/---
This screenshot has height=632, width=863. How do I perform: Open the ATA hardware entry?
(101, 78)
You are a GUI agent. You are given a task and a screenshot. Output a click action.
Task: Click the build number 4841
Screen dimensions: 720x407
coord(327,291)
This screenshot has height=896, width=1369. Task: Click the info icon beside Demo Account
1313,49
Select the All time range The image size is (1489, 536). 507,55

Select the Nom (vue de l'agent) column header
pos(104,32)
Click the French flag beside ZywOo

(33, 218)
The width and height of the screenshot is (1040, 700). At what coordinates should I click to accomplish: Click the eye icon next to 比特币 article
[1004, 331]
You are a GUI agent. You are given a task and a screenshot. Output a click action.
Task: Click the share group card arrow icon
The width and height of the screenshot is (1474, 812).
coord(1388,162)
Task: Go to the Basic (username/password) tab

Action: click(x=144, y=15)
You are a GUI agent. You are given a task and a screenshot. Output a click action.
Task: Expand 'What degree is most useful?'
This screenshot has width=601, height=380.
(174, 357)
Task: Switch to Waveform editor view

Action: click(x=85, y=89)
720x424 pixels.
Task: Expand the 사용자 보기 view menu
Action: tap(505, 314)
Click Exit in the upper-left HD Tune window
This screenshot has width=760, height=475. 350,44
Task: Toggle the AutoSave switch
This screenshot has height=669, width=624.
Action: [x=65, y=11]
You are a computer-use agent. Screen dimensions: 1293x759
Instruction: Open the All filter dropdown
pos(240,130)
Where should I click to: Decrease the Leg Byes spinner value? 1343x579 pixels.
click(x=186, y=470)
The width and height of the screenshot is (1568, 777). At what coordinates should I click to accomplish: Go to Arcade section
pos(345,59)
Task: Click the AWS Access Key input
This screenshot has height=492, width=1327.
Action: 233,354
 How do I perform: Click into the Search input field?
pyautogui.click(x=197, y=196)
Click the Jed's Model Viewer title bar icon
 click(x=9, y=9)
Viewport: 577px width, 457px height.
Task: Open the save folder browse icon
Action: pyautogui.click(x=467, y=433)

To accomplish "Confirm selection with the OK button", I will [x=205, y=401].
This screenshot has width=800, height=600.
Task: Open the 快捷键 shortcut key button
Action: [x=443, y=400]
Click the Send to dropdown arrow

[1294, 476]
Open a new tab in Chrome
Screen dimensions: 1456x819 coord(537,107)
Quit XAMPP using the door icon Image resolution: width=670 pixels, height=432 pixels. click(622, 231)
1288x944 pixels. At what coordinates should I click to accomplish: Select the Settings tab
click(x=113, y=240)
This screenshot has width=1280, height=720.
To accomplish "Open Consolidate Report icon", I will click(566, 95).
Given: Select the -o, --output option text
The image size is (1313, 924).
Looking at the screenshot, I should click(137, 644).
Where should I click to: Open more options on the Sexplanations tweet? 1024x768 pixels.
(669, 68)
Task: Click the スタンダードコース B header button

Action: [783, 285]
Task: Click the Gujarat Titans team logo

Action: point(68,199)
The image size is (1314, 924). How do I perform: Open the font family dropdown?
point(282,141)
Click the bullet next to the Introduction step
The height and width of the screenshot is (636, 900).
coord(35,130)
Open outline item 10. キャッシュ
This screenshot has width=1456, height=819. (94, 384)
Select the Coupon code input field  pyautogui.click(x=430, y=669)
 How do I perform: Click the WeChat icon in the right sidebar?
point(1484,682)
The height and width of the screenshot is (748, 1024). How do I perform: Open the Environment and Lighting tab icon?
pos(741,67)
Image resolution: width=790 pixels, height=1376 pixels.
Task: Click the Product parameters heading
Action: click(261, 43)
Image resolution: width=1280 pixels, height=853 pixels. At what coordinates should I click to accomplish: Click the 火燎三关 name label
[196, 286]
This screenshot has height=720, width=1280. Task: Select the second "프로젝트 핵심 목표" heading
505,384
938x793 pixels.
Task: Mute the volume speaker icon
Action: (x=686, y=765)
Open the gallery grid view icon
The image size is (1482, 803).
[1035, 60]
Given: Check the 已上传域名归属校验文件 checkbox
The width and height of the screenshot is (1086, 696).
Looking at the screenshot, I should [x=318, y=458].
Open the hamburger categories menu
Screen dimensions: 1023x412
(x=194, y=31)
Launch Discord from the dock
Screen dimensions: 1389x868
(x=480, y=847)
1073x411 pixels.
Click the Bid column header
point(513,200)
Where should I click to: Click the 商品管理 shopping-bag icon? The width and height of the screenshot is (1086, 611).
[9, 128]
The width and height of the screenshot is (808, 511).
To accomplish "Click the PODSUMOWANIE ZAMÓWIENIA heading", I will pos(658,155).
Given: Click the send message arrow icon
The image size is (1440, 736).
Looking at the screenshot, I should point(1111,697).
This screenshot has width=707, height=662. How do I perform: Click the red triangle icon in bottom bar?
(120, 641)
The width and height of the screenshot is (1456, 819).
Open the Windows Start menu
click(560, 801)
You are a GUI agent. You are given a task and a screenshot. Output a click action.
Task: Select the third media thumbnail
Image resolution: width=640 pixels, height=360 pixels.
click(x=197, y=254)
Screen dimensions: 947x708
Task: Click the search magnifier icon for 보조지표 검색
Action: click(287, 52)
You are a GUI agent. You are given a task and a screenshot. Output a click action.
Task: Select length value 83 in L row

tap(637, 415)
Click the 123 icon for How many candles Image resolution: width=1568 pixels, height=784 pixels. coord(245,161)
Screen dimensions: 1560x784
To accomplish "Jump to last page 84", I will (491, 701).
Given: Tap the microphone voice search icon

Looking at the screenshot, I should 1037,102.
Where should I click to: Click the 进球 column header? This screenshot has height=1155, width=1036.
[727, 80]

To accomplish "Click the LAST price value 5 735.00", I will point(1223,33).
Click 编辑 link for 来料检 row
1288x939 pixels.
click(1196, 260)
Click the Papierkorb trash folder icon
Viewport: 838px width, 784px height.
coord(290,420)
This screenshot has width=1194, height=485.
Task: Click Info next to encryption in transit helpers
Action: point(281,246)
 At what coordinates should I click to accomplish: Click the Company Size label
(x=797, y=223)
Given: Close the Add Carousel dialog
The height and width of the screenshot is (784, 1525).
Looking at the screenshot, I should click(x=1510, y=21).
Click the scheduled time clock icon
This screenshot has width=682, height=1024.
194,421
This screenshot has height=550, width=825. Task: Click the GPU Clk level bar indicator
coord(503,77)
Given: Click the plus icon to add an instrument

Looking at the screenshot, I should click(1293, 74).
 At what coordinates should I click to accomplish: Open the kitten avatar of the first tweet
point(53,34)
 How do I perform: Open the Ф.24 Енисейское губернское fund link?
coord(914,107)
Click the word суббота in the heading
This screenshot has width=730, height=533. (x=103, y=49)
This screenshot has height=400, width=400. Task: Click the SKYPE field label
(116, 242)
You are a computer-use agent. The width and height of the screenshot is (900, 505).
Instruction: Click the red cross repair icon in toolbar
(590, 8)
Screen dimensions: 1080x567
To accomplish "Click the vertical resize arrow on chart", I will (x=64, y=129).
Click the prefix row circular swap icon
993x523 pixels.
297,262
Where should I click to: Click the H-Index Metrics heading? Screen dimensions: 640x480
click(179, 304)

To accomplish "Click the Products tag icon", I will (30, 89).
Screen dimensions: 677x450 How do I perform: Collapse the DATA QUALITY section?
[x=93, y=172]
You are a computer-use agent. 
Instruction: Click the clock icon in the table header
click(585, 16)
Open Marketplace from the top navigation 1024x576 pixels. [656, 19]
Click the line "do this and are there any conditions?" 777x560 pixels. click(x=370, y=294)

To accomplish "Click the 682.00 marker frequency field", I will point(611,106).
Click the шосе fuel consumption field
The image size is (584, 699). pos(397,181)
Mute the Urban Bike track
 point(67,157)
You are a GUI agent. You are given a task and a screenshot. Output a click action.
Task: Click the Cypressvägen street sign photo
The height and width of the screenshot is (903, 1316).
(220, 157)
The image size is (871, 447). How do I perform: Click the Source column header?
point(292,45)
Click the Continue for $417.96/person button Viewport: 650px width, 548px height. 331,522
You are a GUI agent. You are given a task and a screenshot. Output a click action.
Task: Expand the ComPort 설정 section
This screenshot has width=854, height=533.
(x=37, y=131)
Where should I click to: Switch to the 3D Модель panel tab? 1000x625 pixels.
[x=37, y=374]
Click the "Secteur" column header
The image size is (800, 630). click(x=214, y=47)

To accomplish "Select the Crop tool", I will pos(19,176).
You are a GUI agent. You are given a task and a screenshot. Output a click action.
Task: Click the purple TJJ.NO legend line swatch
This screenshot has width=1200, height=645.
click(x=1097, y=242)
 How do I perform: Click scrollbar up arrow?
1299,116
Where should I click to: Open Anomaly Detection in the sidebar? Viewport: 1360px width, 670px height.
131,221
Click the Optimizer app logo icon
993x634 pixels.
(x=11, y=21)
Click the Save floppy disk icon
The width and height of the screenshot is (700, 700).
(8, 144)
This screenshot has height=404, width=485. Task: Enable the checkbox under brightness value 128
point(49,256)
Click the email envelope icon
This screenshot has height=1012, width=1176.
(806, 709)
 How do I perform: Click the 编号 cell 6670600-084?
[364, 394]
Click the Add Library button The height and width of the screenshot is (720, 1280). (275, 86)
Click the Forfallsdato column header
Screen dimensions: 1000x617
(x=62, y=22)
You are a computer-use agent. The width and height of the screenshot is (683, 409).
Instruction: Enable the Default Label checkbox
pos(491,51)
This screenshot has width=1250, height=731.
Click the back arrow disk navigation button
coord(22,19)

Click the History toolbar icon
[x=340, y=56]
\---
#### [Task goal]
Rewrite the lines starting at the one containing "Open outline item 10. キャッシュ" and ending at the one containing "Action: click(261, 43)", substituting "Promo code" for "Coupon code" and leaving everything else unchanged.

#### [The completed task]
Open outline item 10. キャッシュ
This screenshot has width=1456, height=819. (94, 384)
Select the Promo code input field  pyautogui.click(x=430, y=669)
 How do I perform: Click the WeChat icon in the right sidebar?
point(1484,682)
The height and width of the screenshot is (748, 1024). How do I perform: Open the Environment and Lighting tab icon?
pos(741,67)
Image resolution: width=790 pixels, height=1376 pixels.
Task: Click the Product parameters heading
Action: click(261, 43)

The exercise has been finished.